August 5, 2008
Half-full paint cans, unhinged doors and second-hand light fixtures crowd the main room of the Green Project’s warehouse where Michael Bernstein, Tulane provost, traded in his suit and tie and joined a coterie of volunteers for a day of service on Friday (Aug.1).
Working alongside the staff members of the Tulane Center for Public Service and its AmeriCorps VISTA members, Bernstein and his office group hoped to commemorate the center’s success in providing public service opportunities for students and volunteers throughout the year.
“We’re here today to help the folks at the Green Project, but we’re also here to show our support for the Center For Public Service,” says Bernstein.

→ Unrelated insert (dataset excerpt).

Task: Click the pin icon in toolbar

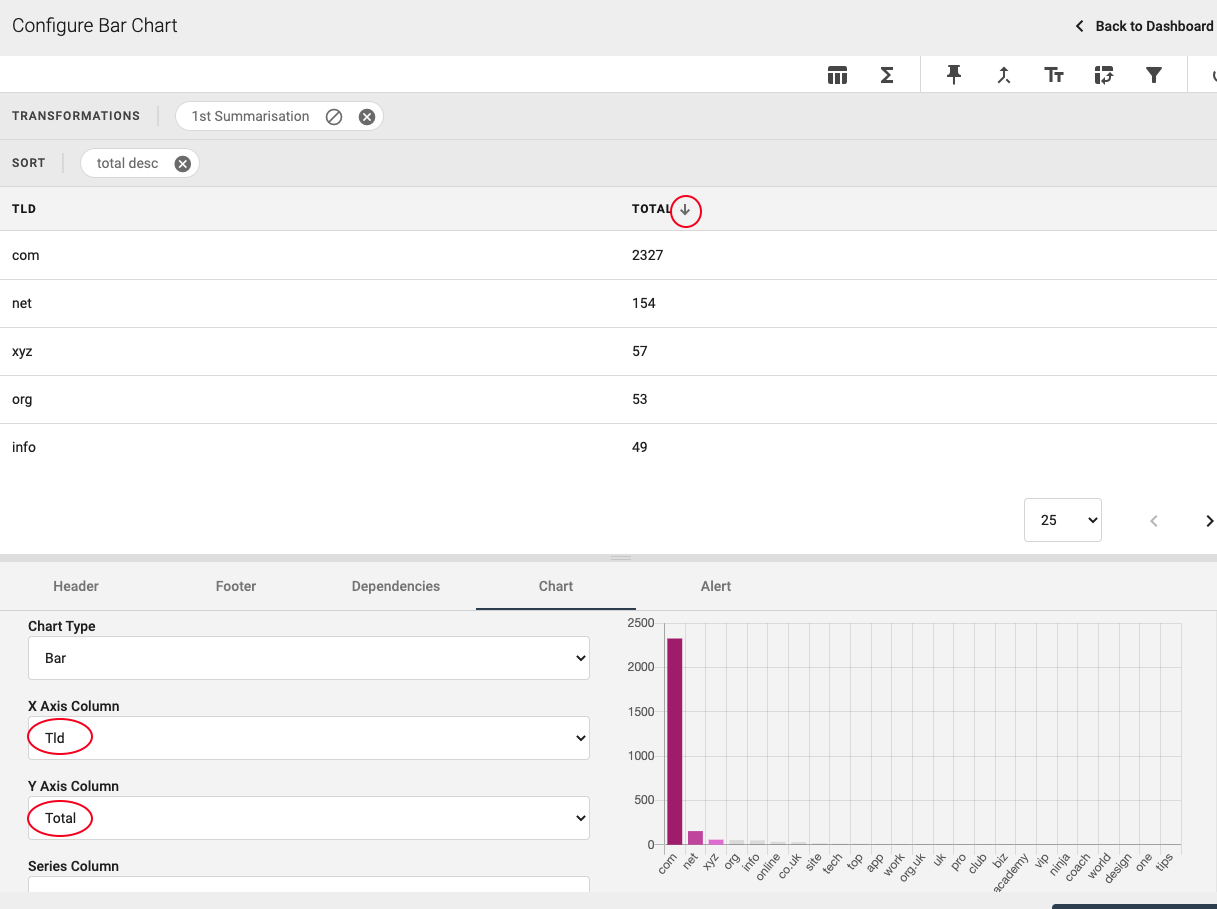Action: point(954,75)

“They are the foundation of what we’re doing in public service and service learning, which has given Tulane a distinctive signature that has doubled our applications to well over a 100 percent increase.”
While a few provost’s office staff members opted for a cooler in-door assignment, Bernstein took to the muggy outdoors to help reorganize large salvaged building materials in a lot just across from the warehouse.
The day of service was held at the Green Project’s warehouse store at 2831 Marais St. in New Orleans, which is dedicated to helping the environment by selling reusable building materials such as doors, windows, paints and light fixtures.
Vincent Ilustre, executive director of the Center for Public Service, said he hopes that Friday’s day of service will serve as a means of leading by example.
Seeing the administration involved in public service, Ilustre said, will encourage the student body to remain eager about getting involved.
“Our staff has service days once per month during the summer and it’s great to have the provost and his staff here with us today,” Ilustre said.
In a quick break from his heavy-duty lifting assignment, Bernstein agreed that the service day should become the norm for more of the university’s administrators.
“The day of service will at least be an annual thing for my office and likely more than that,” said Bernstein. “When you are teaching and mentoring students you’ve got to talk the talk and walk the walk. When you are asking students to do things, it’s great to be able to say that you do it or that you have done it when you were a student.”
The Tulane Center for Public Service supports the university’s curriculum by offering public service opportunities that coincide with coursework and gives students the chance to positively affect life in New Orleans. These opportunities are afforded through a list of community partners.